■ **Task goal**
Look through the records below, and whenever a line contains "April", copy it.

━━ Data listing

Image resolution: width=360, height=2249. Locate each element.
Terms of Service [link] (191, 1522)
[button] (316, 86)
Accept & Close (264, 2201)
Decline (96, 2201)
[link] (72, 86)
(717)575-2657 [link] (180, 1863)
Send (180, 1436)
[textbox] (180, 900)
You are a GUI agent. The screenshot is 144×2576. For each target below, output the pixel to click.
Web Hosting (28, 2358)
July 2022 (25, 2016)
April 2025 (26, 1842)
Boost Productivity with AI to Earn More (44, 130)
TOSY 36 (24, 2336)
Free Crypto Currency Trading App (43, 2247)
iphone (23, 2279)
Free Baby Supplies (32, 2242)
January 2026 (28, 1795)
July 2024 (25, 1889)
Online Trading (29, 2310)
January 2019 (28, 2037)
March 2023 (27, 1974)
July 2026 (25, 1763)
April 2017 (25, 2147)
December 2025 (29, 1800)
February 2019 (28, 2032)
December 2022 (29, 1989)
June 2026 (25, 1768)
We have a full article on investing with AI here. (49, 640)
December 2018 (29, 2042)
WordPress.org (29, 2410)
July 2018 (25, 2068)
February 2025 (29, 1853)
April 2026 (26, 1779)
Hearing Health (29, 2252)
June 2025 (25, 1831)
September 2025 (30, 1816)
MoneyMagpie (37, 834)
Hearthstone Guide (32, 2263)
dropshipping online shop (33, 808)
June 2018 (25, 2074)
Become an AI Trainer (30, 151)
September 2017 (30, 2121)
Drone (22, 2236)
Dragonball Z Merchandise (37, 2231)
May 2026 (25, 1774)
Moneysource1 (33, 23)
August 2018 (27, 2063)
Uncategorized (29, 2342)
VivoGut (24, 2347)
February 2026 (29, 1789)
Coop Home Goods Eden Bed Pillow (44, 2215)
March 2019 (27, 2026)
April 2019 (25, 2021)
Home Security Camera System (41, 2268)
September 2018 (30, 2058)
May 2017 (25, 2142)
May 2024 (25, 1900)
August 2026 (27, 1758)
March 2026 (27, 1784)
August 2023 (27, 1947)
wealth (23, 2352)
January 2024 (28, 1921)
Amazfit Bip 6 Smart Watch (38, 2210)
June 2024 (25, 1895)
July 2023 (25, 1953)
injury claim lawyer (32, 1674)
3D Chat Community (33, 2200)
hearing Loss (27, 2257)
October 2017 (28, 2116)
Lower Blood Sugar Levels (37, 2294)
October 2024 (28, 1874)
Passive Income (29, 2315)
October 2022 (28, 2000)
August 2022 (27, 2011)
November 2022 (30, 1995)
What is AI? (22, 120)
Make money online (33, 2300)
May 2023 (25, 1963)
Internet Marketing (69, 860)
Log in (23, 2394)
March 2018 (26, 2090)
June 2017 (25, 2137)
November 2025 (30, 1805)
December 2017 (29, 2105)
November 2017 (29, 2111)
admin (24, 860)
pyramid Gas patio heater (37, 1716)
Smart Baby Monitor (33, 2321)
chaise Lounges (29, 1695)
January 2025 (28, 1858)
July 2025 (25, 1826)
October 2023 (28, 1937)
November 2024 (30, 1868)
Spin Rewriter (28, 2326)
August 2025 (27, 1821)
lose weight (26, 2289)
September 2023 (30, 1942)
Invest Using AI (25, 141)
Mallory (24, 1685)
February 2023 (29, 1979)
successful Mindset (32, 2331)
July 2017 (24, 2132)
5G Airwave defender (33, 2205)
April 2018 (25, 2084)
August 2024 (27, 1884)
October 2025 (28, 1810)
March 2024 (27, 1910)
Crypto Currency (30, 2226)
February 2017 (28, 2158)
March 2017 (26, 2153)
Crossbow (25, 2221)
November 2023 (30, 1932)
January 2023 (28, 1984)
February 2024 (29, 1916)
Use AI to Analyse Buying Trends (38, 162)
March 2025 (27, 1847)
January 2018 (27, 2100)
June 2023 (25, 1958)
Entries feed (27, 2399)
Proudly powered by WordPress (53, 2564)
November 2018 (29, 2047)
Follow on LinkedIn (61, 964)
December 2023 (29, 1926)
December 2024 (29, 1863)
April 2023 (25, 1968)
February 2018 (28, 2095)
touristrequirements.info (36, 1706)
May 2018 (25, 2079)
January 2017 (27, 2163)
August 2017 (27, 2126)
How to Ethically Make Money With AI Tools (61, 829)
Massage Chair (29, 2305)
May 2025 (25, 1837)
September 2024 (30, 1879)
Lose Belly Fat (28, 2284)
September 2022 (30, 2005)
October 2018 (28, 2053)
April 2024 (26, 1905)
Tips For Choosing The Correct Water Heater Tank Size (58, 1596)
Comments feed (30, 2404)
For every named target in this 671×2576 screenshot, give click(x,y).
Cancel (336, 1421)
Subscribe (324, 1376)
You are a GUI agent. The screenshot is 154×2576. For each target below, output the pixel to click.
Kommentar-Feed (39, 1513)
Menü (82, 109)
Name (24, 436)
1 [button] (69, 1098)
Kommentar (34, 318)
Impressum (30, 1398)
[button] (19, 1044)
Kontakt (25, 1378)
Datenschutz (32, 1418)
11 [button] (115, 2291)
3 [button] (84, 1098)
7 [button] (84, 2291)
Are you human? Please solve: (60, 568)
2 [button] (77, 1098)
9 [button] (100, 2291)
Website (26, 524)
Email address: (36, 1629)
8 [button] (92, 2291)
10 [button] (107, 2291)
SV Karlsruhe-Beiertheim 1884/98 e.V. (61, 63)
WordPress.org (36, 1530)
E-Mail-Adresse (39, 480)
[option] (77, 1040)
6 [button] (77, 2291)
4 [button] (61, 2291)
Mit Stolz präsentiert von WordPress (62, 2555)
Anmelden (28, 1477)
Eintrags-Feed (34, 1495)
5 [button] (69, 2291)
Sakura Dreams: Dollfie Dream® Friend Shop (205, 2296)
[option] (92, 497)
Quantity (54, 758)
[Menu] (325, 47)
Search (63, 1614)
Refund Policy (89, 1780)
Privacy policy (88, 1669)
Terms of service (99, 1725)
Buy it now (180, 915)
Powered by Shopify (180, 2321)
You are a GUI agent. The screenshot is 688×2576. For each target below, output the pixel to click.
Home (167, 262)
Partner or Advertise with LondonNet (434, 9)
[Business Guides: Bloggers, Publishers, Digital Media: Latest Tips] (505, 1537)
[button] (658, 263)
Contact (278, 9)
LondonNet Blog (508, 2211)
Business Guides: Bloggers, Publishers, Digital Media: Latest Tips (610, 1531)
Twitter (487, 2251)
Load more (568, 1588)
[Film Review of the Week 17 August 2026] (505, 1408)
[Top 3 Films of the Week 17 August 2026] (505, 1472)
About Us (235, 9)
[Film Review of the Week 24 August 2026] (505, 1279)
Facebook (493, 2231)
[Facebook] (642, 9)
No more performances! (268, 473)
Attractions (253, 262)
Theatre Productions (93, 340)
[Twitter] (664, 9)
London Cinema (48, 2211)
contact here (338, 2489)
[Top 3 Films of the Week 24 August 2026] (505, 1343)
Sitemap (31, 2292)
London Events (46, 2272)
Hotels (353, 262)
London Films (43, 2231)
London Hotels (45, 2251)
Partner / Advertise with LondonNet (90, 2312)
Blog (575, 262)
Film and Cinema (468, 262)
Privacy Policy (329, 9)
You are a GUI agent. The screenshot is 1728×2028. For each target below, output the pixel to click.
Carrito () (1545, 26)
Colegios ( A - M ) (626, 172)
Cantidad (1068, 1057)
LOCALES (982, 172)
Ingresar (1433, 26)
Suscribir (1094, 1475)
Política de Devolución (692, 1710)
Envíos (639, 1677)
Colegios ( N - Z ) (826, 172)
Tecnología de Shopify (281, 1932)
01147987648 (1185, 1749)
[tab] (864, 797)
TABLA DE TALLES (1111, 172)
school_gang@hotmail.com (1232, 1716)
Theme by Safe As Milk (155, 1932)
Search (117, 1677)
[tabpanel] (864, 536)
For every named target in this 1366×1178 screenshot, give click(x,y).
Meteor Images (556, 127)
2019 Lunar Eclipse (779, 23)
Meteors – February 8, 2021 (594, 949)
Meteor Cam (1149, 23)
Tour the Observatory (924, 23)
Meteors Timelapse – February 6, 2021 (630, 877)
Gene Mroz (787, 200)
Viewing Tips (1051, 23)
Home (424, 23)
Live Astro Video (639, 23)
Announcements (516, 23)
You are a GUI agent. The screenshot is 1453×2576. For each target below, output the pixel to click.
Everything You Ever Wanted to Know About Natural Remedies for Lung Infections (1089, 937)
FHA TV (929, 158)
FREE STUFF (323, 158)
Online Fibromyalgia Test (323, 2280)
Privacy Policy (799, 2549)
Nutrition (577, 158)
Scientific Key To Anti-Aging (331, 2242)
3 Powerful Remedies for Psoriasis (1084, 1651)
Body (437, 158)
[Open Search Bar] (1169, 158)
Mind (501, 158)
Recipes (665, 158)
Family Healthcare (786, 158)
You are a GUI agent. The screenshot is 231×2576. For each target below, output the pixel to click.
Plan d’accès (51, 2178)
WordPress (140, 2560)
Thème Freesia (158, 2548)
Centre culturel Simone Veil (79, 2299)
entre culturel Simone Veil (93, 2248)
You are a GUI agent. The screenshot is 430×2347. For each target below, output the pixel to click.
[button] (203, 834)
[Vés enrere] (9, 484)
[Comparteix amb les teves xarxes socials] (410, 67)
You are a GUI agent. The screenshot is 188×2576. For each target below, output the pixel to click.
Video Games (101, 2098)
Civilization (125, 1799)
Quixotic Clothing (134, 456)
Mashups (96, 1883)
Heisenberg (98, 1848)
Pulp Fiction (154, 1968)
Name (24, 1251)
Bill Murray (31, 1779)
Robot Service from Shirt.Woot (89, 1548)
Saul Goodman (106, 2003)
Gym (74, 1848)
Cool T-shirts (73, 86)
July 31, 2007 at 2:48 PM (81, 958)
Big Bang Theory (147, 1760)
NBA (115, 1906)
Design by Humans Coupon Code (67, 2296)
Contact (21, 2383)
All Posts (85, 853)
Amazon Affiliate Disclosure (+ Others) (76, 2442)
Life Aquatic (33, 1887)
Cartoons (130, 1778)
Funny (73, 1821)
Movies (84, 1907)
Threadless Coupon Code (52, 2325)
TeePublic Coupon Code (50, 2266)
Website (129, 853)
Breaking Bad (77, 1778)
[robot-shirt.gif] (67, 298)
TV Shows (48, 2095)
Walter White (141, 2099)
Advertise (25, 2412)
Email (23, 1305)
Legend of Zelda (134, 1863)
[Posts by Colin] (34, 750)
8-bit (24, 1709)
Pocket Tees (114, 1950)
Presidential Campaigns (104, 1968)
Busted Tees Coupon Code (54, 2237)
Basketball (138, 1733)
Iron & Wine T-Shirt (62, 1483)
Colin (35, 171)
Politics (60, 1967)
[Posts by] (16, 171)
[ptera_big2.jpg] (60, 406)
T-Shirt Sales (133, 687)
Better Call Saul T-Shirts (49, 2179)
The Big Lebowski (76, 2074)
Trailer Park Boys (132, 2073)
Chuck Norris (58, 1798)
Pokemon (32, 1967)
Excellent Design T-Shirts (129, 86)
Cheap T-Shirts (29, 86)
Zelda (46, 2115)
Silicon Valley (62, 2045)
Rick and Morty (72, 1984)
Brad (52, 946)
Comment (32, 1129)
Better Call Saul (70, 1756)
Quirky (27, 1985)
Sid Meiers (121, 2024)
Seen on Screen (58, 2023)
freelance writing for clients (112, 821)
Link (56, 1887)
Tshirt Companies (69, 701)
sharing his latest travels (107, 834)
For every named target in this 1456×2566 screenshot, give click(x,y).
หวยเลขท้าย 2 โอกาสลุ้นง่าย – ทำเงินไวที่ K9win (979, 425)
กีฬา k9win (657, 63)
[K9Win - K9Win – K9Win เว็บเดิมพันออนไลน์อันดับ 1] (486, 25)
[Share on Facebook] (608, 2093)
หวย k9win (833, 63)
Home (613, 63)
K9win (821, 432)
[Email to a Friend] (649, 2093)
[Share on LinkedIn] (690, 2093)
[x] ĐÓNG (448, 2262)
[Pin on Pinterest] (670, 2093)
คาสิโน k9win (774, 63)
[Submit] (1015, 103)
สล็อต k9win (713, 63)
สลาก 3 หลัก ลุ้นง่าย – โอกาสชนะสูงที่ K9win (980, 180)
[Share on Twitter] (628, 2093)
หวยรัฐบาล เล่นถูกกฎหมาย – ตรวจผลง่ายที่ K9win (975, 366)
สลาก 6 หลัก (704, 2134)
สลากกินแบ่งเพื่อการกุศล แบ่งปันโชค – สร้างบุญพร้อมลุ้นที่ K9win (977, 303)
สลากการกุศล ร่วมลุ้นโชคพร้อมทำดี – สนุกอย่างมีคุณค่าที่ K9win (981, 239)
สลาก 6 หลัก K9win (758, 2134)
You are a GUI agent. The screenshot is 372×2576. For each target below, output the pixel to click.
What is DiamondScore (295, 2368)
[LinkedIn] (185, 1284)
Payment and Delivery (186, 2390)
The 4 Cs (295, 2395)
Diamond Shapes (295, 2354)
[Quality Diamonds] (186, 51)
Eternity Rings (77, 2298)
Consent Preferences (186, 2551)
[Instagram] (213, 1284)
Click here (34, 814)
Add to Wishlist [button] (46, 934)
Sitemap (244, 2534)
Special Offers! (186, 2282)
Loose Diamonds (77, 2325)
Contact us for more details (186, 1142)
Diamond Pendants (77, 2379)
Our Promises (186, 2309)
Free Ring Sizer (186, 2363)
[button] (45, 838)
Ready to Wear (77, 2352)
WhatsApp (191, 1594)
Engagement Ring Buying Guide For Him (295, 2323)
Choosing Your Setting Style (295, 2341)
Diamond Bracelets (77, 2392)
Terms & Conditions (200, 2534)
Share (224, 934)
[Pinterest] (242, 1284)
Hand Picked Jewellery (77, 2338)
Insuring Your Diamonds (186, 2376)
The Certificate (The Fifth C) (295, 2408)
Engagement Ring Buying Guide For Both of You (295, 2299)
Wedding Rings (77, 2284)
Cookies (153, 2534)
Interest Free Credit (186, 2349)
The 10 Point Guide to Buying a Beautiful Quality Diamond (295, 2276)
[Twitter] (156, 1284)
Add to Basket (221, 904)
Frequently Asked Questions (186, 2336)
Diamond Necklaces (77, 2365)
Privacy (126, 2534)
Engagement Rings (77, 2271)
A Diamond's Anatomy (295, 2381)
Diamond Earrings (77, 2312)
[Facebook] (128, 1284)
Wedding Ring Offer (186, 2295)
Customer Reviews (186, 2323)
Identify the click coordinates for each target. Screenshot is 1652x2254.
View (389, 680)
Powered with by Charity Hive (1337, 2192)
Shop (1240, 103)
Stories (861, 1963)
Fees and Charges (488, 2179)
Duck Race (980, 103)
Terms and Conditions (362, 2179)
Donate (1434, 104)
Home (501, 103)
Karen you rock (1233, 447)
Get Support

━━━━

■ **Exercise solution**
April 2025 (26, 1842)
April 2017 (25, 2147)
April 2026 (26, 1779)
April 2019 (25, 2021)
April 2018 (25, 2084)
April 2023 (25, 1968)
April 2024 (26, 1905)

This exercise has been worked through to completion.